(Saved data entries)
........
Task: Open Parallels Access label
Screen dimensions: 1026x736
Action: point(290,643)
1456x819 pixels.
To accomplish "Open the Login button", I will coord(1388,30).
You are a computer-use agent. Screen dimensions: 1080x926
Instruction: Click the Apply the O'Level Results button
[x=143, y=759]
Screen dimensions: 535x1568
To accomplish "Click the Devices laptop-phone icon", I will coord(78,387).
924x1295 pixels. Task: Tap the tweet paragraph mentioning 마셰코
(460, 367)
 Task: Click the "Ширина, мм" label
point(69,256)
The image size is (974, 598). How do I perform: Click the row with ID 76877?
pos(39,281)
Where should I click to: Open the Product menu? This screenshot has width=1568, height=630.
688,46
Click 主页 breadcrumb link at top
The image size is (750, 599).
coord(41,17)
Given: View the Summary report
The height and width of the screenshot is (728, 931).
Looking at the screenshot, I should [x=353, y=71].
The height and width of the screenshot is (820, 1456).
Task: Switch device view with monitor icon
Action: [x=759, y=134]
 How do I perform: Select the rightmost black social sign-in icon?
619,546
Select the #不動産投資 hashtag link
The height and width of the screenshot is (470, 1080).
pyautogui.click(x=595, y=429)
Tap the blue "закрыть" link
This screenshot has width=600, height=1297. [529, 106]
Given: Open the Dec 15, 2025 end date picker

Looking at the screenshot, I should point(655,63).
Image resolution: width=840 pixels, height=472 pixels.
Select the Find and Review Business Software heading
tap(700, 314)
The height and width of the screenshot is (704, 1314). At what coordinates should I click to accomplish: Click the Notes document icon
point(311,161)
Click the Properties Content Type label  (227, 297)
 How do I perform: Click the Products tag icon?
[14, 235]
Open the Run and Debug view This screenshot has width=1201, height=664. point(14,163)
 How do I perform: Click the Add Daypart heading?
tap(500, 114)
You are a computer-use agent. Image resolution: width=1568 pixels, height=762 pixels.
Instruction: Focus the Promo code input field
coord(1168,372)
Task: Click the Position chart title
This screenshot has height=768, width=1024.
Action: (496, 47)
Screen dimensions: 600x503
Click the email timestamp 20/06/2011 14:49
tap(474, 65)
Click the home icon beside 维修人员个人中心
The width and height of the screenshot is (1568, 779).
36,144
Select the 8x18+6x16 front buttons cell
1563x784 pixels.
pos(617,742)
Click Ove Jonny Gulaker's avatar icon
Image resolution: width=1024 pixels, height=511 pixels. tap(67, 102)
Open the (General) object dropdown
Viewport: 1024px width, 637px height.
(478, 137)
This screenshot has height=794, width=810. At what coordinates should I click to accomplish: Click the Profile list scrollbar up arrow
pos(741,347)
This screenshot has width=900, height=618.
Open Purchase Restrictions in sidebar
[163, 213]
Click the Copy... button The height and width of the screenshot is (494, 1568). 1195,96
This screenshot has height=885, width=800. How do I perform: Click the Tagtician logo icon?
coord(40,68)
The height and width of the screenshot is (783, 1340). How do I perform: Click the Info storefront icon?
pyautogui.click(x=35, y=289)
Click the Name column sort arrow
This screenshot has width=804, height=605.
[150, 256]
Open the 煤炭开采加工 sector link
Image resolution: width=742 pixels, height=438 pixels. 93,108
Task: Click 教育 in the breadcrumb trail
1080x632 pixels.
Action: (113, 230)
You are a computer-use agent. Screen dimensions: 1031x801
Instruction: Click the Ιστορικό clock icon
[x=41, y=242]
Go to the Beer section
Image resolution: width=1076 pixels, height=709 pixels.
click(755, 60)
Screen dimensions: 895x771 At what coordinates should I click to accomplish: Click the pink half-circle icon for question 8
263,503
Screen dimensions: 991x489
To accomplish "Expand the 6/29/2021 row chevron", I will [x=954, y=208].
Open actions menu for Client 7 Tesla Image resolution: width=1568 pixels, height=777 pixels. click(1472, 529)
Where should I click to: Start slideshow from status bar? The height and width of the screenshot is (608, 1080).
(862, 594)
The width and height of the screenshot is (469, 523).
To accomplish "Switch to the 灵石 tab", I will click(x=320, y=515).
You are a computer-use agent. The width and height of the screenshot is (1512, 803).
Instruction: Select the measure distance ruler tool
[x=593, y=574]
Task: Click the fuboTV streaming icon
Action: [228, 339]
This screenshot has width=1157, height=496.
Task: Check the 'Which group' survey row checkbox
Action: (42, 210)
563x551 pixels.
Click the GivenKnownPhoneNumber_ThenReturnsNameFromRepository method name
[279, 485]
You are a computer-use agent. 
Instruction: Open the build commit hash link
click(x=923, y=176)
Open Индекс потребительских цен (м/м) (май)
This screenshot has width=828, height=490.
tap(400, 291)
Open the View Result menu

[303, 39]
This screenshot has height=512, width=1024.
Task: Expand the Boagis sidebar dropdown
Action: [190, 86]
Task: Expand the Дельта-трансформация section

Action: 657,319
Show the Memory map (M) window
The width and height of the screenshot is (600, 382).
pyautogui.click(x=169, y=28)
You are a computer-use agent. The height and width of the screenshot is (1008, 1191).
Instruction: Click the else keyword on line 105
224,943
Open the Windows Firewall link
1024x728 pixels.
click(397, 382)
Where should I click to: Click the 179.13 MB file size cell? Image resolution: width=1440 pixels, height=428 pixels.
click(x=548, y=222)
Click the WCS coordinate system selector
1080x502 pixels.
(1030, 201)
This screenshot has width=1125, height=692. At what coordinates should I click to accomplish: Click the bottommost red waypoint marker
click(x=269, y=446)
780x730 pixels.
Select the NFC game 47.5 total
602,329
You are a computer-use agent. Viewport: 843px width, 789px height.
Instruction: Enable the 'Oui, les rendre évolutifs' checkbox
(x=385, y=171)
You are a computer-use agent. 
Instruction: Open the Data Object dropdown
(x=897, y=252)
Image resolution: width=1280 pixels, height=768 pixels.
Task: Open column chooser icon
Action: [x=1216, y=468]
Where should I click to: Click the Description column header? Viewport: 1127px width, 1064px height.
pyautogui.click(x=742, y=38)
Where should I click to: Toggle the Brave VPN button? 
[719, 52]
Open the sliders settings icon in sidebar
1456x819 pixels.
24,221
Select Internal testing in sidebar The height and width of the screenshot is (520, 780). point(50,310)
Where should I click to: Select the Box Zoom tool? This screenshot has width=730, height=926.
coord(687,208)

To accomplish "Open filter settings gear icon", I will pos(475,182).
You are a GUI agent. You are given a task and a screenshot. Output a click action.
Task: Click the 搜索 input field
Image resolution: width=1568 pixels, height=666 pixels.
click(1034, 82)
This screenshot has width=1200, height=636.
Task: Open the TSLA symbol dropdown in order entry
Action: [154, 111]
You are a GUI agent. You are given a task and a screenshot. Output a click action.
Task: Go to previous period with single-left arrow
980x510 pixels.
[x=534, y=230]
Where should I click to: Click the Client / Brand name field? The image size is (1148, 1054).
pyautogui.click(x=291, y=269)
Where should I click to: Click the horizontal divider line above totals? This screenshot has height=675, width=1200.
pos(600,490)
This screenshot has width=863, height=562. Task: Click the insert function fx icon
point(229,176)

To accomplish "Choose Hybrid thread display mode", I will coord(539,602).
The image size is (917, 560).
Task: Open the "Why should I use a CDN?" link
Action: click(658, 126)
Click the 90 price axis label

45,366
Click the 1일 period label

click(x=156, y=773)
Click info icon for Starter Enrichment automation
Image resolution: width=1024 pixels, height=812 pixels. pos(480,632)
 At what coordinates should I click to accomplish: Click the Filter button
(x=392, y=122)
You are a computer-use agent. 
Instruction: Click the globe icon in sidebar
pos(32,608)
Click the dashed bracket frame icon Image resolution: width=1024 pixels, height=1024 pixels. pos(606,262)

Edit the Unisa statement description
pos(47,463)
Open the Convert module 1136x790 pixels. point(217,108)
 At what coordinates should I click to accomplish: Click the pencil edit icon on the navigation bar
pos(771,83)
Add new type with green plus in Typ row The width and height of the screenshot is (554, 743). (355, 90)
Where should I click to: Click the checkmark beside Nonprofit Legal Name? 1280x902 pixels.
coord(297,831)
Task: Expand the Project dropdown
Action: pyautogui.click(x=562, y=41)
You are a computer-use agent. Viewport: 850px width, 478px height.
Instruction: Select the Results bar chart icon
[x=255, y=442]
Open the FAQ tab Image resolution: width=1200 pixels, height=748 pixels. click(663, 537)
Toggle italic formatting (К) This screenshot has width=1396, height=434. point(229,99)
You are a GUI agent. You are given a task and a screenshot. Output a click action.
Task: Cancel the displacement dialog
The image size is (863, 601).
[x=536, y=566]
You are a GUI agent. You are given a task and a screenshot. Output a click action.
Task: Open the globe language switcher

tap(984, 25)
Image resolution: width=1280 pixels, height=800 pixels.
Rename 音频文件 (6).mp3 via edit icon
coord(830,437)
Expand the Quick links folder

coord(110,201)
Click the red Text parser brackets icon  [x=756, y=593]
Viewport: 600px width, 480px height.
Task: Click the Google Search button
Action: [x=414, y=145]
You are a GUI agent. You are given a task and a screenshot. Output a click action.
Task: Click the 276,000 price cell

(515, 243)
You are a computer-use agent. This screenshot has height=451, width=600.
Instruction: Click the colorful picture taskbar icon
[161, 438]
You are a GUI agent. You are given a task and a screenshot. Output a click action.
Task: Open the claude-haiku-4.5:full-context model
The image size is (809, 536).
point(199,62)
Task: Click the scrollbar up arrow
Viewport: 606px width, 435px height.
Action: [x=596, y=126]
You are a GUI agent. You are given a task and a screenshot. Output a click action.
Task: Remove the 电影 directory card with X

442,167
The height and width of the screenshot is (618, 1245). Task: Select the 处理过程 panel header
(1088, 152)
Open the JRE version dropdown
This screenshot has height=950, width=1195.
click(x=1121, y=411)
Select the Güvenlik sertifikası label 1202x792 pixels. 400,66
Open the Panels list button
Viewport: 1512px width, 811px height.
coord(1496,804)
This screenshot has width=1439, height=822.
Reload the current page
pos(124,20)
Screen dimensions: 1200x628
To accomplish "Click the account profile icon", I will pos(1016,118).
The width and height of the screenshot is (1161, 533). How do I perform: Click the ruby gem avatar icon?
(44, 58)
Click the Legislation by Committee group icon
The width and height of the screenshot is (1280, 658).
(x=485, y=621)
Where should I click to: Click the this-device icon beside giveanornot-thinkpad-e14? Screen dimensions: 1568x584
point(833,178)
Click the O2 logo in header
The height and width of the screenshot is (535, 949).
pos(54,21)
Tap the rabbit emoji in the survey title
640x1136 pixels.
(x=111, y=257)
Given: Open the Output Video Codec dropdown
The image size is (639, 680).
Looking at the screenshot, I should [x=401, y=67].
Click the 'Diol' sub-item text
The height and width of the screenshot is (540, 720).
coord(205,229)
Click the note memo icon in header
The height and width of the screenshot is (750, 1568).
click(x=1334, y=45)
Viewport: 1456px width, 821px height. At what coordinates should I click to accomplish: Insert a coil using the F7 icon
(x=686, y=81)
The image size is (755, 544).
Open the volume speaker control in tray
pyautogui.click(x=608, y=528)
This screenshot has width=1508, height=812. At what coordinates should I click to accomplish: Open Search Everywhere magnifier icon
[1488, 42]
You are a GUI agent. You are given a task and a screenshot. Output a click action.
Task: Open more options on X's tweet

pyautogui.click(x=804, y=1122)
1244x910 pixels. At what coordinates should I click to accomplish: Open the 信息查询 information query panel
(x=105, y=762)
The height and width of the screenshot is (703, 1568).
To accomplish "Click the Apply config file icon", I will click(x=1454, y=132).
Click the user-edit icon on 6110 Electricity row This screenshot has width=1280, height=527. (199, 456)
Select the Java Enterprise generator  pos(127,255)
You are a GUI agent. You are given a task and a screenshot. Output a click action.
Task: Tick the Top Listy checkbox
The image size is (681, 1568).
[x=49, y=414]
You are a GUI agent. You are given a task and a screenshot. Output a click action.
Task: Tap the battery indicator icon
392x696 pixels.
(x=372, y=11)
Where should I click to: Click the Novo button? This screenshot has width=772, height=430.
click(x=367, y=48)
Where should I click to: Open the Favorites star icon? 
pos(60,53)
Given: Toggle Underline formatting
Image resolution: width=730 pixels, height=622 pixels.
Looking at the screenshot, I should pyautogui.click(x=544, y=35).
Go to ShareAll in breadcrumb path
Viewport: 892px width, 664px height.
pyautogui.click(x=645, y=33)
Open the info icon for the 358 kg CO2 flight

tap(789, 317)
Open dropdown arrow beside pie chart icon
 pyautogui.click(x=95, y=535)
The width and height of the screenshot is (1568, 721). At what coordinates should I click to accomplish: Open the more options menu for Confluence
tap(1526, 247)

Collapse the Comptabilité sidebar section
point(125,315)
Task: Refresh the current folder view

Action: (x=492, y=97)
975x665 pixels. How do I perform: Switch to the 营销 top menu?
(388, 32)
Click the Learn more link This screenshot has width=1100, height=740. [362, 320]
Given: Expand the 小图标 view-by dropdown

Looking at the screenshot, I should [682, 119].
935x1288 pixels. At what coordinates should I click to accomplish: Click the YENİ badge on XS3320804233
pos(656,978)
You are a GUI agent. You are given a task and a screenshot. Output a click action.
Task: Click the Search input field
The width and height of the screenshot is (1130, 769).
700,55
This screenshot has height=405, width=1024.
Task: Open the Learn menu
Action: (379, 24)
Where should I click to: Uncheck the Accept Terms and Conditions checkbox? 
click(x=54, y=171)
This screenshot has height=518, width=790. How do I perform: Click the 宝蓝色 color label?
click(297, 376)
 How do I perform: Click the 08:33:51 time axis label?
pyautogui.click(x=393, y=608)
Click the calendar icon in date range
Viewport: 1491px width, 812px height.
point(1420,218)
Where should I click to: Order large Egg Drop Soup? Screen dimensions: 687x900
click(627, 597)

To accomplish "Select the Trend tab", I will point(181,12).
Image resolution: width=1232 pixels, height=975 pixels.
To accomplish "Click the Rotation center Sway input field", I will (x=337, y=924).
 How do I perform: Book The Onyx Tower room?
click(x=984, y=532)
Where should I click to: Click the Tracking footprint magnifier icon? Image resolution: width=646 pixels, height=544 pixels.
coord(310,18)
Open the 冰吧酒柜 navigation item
........
#### WHAT IS BEING ASKED:
Examine the records and pull out every line where the string "formatting" occurs.

#### RESULT FOR THIS EXERCISE:
Toggle italic formatting (К) This screenshot has width=1396, height=434. point(229,99)
Given: Toggle Underline formatting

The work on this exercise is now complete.